Price control distortions

First Published: 2013-07-10

The Bahamas implemented price controls in 1971. From food items to over-the-counter drugs, automobiles, parts and accessories, gasoline and diesel, prices or margins are set by the Government.

Billed as protecting the consumer, the history of the world is replete with examples of the unintended consequences – shortages, work arounds or blatant disregard – of this policy, yet The Bahamas presses on with this disproved theory.

"Digging a little deeper, it appears price controls are not enforced across the board on items that supposedly fall under the apparently ever increasing list. For example, an "informal" study was conducted by the Nassau Institute back in 2005 when this issue raised its ugly head once more and it showed "that the larger food store chains offer all price controlled items, except dairy products, at prices considerably lower than the maximum retail prices permitted. In smaller "Mom and Pop" or neighbourhood stores the results are the opposite."

"This result is obviously not what the social planner’s intended when they implemented price controls. However, it is a true reflection of the market at work. "Mom and Pop" stores serve a different market than the food store chains so they can demand higher prices, despite the legislation. These neighbourhood stores are physically closer to their clientele, purchase and sell in smaller quantities… often on credit, which require higher margins because of the economies of scale."

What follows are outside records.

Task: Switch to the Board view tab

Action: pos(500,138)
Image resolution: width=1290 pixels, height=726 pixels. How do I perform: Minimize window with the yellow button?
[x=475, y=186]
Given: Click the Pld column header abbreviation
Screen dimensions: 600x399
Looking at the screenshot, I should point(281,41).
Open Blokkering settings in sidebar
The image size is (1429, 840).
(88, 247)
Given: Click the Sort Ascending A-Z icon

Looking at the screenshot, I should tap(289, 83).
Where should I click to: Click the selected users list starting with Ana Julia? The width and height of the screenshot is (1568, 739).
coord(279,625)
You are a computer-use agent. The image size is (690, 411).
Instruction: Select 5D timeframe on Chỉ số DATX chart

Government promotes price controls as protection for the consumer but misunderstands how the market works and serves the participants. So on the one hand, a bad policy is introduced and exceptions are made that negate the policy because of its unintended consequences.

Other than the politically expedient motive for price control, most policy makers ignore the fact that trade in goods and services does not take place unless it is mutually beneficial. In addition, in an open market individuals have other options like direct imports for example.

The central question remains; why leave a policy in place that is wilfully ignored in certain quarters and damages other sectors of the market? Public policy should be based on doing no harm, not picking winners and losers by giving a pass to some and enforcing the law on others.

Price controls create distortions that harm the consumer in the long run, so should be removed once and for all.